I have read on a few military wives’ blogs about deployment gremlins. I am assuming they are problems that only crop up during deployment. My gremlins definitely inhabit that damn car. Yes, LCpl Honda’s car.

Just when you think, all is well the curse of the car strikes again. LCpl Honda emailed me on Sunday night. This is what he said:

Subject Car Registration stuff… again 😦

“Hey I know we thought this stuff was done but I need you to check on something for me. I got a letter yesterday from the ****** DMV about my car not getting registered and being late, they said I owe them $500 some odd dollars. Anyways I need you to contact the ****** DMV and tell them that my car is registered in ****** now and make sure that I don’t owe any of that money. Thanks Mom, love you.”

NOOOOOOOOOOOOOOOOO!!!!!

Breathe Juliannah.

Once again, images of Power of Attorneys flying back and forth and people refusing to speak to me go through my mind. Why, why, why?

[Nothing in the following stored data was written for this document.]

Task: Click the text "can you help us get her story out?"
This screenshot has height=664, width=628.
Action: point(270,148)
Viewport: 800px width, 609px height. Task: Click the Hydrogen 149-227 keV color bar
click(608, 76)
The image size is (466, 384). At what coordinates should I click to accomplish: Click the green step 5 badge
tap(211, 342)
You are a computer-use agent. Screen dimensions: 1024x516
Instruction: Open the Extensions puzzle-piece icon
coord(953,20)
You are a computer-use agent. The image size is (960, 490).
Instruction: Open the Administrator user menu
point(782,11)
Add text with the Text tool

I decide to wait until I get home from work to call because I do not need to be standing in a parking lot begging some unknown person to help me. When I called, I get a computer telling me that the wait for a human should be less than ten minutes. Ok, I can do that. After a few minutes, the voice comes on and says the same thing. After 10 minutes, the voice comes on and says the wait is now longer than 10 minutes and I should hang up and call back later or another day.

I. Don’t. Think. So!

Sooo, I just put the phone on speaker, sit it on the table and take a seat on the couch. I figure there is no way I am going to hang up and call back. I am still trying to figure out how less than 10 minutes can turn into more than 10 minutes. I really do not think you can take cuts on a phone line. Nope, I think it was a ploy to get people off the phone. I never had much love for the DMV anyway.

Now this is the real funny part. 30 seconds after I put the phone on the table, a woman answers. That’s right. Gotcha DMV! So I brace for the worse and start to explain the situation. She tells me I need to mail the original letter and write on it that the car is registered in my state. Ah, I explain that the letter is floating somewhere in the middle of the ocean and besides that I just received a Christmas card from LCpl Honda postmarked Dec. 15 yesterday. That is not happening.

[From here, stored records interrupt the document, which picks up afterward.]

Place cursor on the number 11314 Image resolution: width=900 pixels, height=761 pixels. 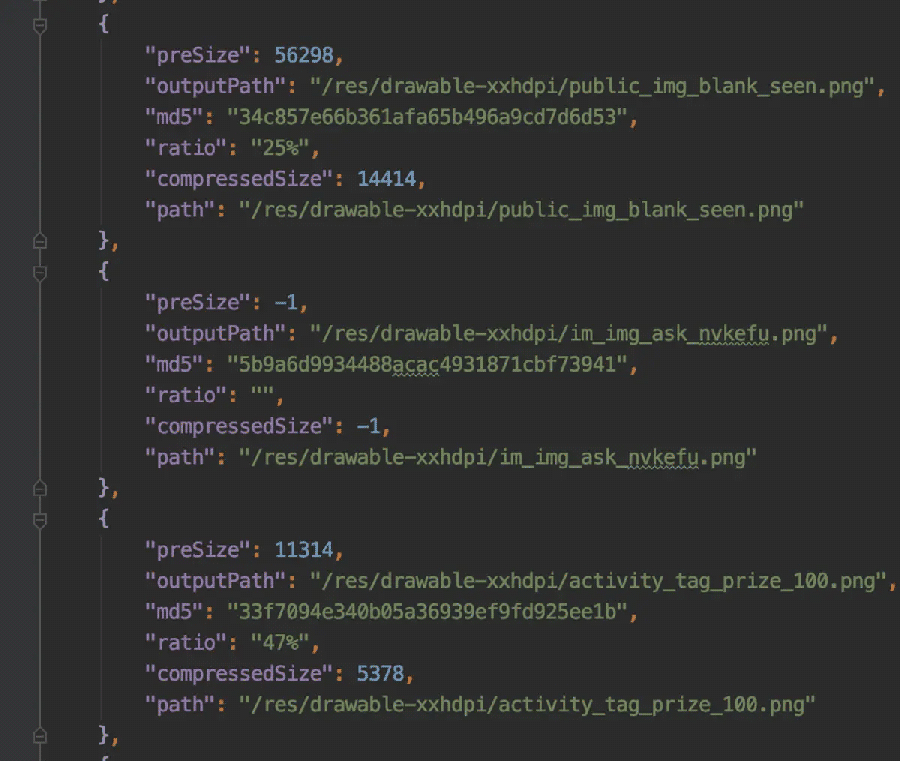[304, 550]
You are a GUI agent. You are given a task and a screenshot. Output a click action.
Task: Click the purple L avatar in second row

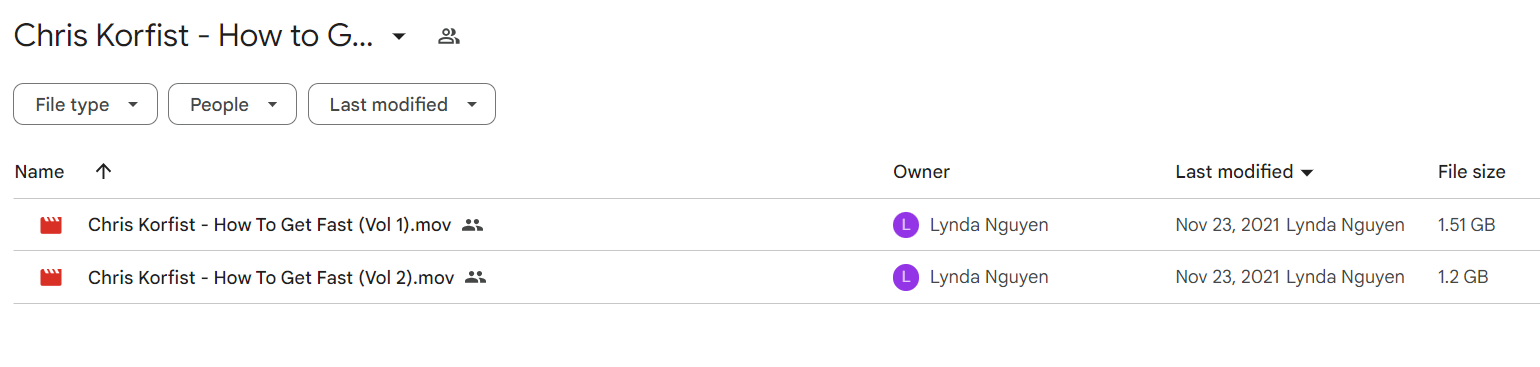coord(905,277)
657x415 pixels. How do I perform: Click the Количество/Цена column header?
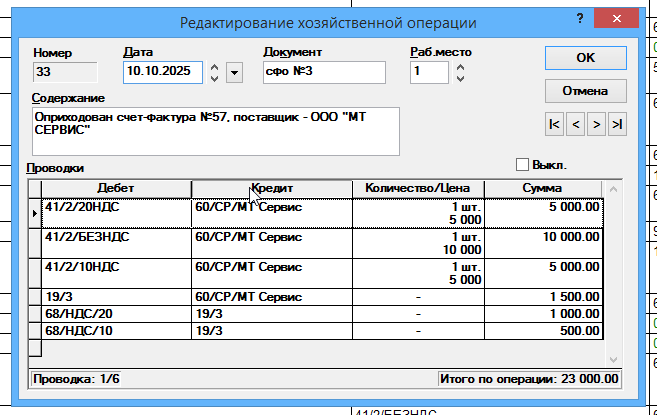coord(418,188)
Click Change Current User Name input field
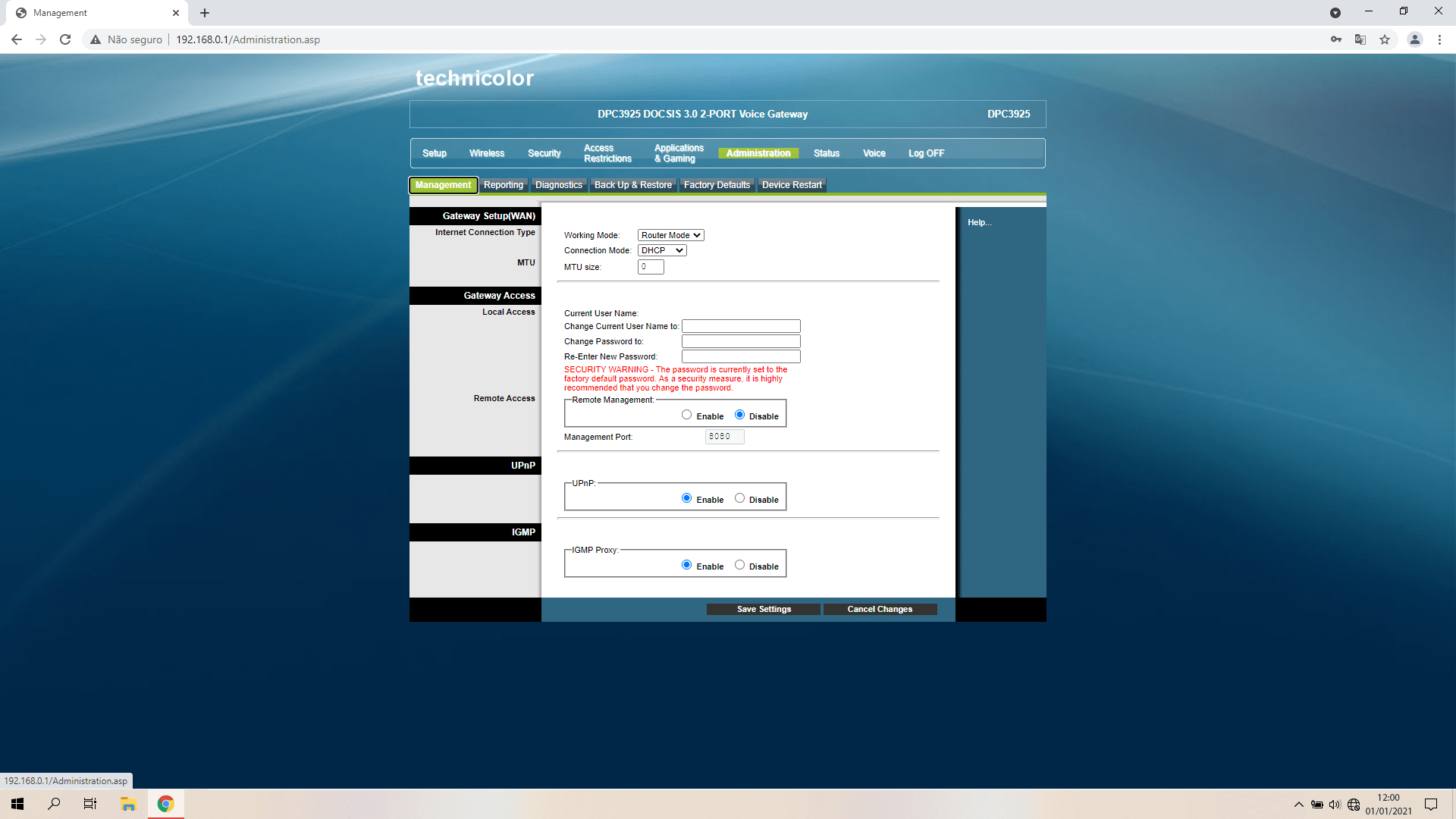The width and height of the screenshot is (1456, 819). tap(740, 326)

She thinks for a minute and then tells me to send a copy of the registration along with a letter stating the car is registered. She also asks me about LCpl Honda and his deployment and says to thank him for his service. Finally, an angel amongst all the devils I have spoken to throughout this deployment!

So another car problem solved. Except the car battery is dead again, but that is Corvette’s problem.

I am sure the gremlins had something to do with that too. Because I am sure, when I am gone they are rocking out to the radio and playing with LCpl Honda’s GPS.

Advertisements

4 Responses to “Deployment Gremlins”

  1. Oh,the good old DMV not much love here either. Makes me wonder why so many at the DMV are so arrogant….
    As for the gremlins…they seem to breed each other. Once one starts more seem to come by. I had kitchen cabinets slide down my wall, the car breaking down and the built in microwave dying on my virtually at the same time. One toilet didn’t flush anymore and within a week I replaced all 3 toilet flushers in our house. It’s as if they are talking to each other. There comes a point, I just started laughing!

  2. deployment gremlins suck, I refer to mine as murphy. He and I are close friends, sadly.

  3. juliannah Says:

    @Susanna I have not reached the laughing point yet! Still at the hair-pulling stage.

    @the mrs Seems everyone has them in one form or another, but my nephew went to Iraq twice and I don’t believe my sister had one!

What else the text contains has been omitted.